Work order – Return only the lines of the listing below that run from the line with "Viewport: 1497px width, 1497px height." through the line with "Click the start", both ends included, exactly as written.

---------- Records for processing ----------

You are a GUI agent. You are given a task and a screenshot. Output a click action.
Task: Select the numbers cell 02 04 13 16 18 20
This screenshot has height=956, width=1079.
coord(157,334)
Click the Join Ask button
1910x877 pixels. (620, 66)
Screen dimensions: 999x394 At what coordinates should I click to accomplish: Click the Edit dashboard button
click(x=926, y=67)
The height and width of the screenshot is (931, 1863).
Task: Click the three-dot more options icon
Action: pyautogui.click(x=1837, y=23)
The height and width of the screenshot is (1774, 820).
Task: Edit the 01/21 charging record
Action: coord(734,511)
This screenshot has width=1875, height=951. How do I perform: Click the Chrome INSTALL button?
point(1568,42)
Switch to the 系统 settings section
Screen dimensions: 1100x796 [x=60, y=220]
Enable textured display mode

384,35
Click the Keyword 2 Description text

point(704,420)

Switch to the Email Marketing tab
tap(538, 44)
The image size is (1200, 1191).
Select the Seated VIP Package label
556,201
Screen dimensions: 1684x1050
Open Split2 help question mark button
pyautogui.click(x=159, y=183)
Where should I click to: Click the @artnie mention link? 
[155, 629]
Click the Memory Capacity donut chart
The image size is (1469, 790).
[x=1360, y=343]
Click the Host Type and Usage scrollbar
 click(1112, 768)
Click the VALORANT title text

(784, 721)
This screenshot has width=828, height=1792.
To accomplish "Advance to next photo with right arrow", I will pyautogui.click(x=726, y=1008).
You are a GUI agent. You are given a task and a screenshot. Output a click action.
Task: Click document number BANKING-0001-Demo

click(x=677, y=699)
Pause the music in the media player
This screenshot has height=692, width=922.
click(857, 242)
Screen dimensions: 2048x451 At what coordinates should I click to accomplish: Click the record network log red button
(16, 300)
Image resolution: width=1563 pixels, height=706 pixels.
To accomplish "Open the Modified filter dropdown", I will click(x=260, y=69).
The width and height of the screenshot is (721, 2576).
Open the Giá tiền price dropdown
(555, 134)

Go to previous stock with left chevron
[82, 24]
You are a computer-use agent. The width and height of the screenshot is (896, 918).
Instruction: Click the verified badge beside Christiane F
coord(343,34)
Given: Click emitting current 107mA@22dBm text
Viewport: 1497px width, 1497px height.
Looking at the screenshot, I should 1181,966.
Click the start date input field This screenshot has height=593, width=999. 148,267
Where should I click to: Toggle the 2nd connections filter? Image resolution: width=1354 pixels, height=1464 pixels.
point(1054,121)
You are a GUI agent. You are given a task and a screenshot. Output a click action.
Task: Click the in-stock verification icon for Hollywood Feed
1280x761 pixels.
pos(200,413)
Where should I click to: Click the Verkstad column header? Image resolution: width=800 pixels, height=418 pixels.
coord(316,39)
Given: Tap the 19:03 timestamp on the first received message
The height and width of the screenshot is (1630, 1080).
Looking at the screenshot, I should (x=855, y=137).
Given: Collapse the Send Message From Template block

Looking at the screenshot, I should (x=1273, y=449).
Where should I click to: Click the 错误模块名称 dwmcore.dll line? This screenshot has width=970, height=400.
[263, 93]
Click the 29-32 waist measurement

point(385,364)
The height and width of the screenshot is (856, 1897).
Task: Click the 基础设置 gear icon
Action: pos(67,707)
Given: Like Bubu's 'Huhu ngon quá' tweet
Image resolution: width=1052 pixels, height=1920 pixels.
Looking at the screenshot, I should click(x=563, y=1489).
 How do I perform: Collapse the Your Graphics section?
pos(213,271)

----------

Result of this exercise –
Viewport: 1497px width, 1497px height.
Looking at the screenshot, I should 1181,966.
Click the start date input field This screenshot has height=593, width=999. 148,267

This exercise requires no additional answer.